ParameterDescription
rrqm/sThe number of read requests merged per second.
wrqm/sThe number of write requests merged per second.
r/sThe number (after merges) of read requests completed per second.
w/sThe number (after merges) of write requests completed per second.
rkB/sThe number of kilobytes read per second.
wkB/sThe number of kilobytes written per second.
avgrq-szThe average size of the requests, expressed in sectors (512 bytes).
avgqu-szThe average queue length of the I/O requests.
awaitThe average time for I/O requests to be served.
r_awaitThe average time for read requests to be served.
w_awaitThe average time for write requests to be served.
svctmThe average service time for I/O requests.
%utilThe percentage of CPU time spent on I/O requests.
info

The sum of r/s and w/s is the system input/output operations per second (IOPS).

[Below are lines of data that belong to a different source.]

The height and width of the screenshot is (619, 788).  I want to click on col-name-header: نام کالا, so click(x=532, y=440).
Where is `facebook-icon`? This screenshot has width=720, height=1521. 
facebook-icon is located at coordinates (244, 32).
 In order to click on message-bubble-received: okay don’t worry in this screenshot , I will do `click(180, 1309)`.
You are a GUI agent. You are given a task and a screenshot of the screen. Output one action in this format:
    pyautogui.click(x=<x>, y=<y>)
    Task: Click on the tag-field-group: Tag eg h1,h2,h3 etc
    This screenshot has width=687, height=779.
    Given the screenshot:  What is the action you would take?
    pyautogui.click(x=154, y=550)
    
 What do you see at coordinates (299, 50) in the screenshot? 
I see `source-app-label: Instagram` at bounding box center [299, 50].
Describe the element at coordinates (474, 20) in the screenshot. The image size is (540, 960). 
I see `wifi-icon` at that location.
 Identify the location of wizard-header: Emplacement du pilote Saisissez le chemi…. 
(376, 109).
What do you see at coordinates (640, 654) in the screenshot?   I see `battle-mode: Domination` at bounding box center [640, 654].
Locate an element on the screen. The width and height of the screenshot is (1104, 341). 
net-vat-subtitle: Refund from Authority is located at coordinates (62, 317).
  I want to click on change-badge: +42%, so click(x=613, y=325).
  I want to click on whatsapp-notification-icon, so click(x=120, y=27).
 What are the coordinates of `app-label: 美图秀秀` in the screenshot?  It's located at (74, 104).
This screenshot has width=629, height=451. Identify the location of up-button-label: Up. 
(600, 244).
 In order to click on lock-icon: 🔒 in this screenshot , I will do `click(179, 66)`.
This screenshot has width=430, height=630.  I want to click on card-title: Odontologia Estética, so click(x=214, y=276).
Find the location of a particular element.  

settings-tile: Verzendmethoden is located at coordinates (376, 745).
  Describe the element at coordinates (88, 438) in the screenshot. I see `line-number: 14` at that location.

Diagnose the cause of high I/O usage

  1. Find the disk with the highest usage.
iostat -x -m 1
iostat -d /dev/sda -x -m 1
  1. Find the application with the highest I/O usage.
pidstat -d 1
  1. Find the thread with the highest I/O usage.
pidstat -dt -p mysqld_id 1
  1. Find the SQL statement with the highest I/O usage.
select * from performance_schema.threads where thread_os_id = xxx\G
select * from information_schema.processlist where id = performance_schema.threads.processlist_id\G

xxx indicates the thread with the highest I/O usage.